Los trágicos




Aficionados a las sincronías de las estrellas, el pueblo griego hizo rodar una ocurrencia: Esquilo, Sófocles y Eurípides nacieron un día que se alinearon los astros. El mismo día en que Esquilo iba a la batalla de Salamina, ese día Sófocles con apenas doce años escribía esbozos de sus futuras tragedias y, en un mugroso mercado, al mediodía, una verdulera paría a Eurípides.

Ninguno de los tres se propuso marcar un trazo nítido acerca de si padecemos la vida o si en nuestro interior flamea el fuego de la libertad, la tragedia no diferenció entre un orden de piedra y la gelatinosa conciencia. Lo que la tragedia sí hizo fue subrayar las contradicciones, mostrar los apetitos enloquecidos, sin imponer ninguna solución.
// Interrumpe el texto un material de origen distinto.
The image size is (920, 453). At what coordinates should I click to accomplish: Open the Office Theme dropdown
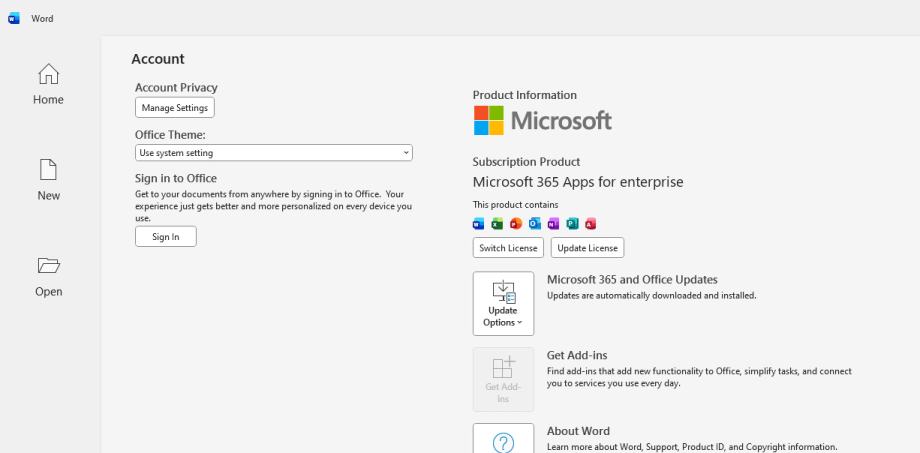coord(273,153)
Esos trágicos escribieron sobre el combate de las pasiones. Sus personajes desgarrados, devorados por ambigüedades, transitan por caminos ensortijados y alimentan con tesón un fogoso rencor y entre ellos se retuercen, aman y odian. Quieren evitar el sufrimiento, pero el desenlace, siempre, es funesto, ruinoso. Los trágicos no reprimieron venganzas ni tormentos y sus obras giran, enroscándose, en la condición humana. En Esquilo, el espectador se pregunta por qué el ser humano está encarcelado en el sufrimiento y llega a creer que si el ser humano pudiera conocer el destino, los personajes podrían cambiar su suerte. Sófocles, en cambio, ni siquiera da esa esperanza: la ignorancia y el conocimiento del destino de nada valen, el ser humano sufrirá. En Eurípides, en cambio, sencillamente no existe el destino, es absurdo que suframos, no deberíamos sufrir, pero es así.
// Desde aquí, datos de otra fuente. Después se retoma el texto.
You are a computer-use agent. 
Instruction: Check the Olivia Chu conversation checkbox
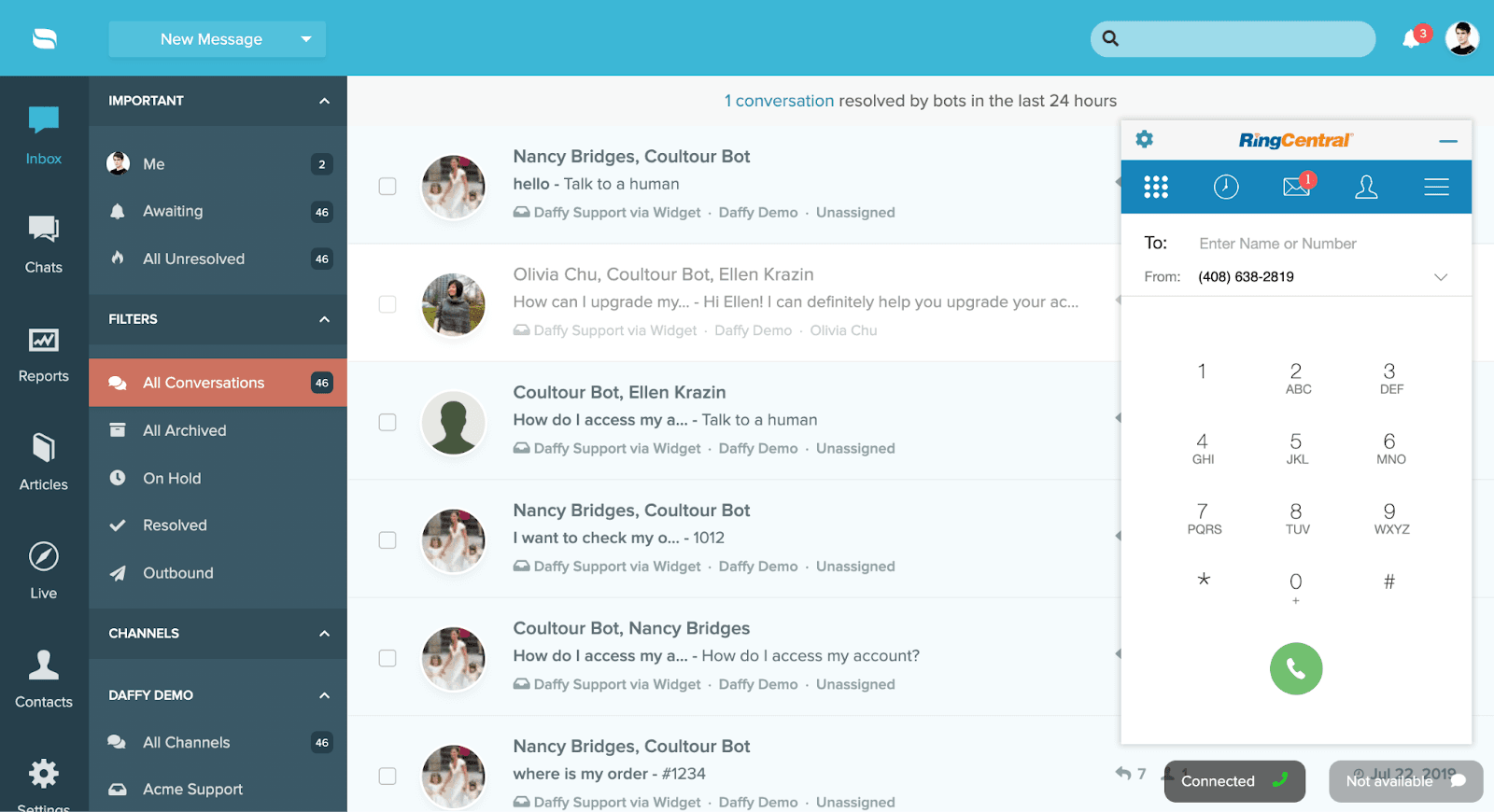(388, 304)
En Grecia los filósofos presocráticos obviaron el sufrimiento y fueron ciegos a los matices y contradicciones humanos, pero la sensibilidad de los trágicos se acercó a la epopeya mítica de Homero, ese canto brillante a la acción, a la aventura, a los episodios inesperados en que los personajes peregrinan con heridas abiertas entre siniestras sirenas y cíclopes. Los trágicos se enfocaron en las irritantes, ásperas relaciones humanas, desenfrenos y locuras, en los deseos sexuales.

Durante el espléndido siglo V a. C. de Pericles, en el anfiteatro, con Las bacantes y Medea, la audiencia canalizaba sus energías criminales y sexuales gracias a la catarsis, un purgante que auxiliaba a los espectadores a procesar, digerir, las emociones. Era tal la emoción que las embarazadas tenían prohibido el ingreso y el triunfo del autor, se dice, se contaba viendo las excrecencias expulsadas por los 1500 atenienses repartidos en las gradas del anfiteatro que había vibrado, aullado de excitación con la escena, por ejemplo, en que Edipo sospecha, al borde de la cama, que aquella mujer, Yocasta, con quien se acostará, puede ser su madre. Ella anima a su irresoluto hijo y, en el verso 980, le susurra al oído: «No tengas miedo de unirte conmigo. No sabes que muchos hombres en sueños se acuestan con sus madres».

Agamenón de Esquilo empieza cuando dos águilas–una blanca, otra negra- sobrevuelan un escondrijo, aterrizan y devoran una liebre preñada. Un necromante interpreta las vísceras del cadáver y lanza un vaticinio siniestro: si quiere que sus soldados sobrevivan y dejen de ser diezmados por furiosos vientos y maretazos que estrellan las naves contra las costas rocosas de Aulis, entonces el rey Agamenón debe matar a Ifigenia, su hija. La han preparado para el sacrificio, la han amordazado para que no pueda execrar a su padre, pero sus ojos son locuaces: son dardos. El espectador morboso se come las uñas, sí, no, sí. ¿El rey será capaz de sacrificar a su pobre hija? Sí, la asesina, ordena al guardia a que encienda la hoguera, y a Agamenón lo asesinará Clitemnestra, su mujer.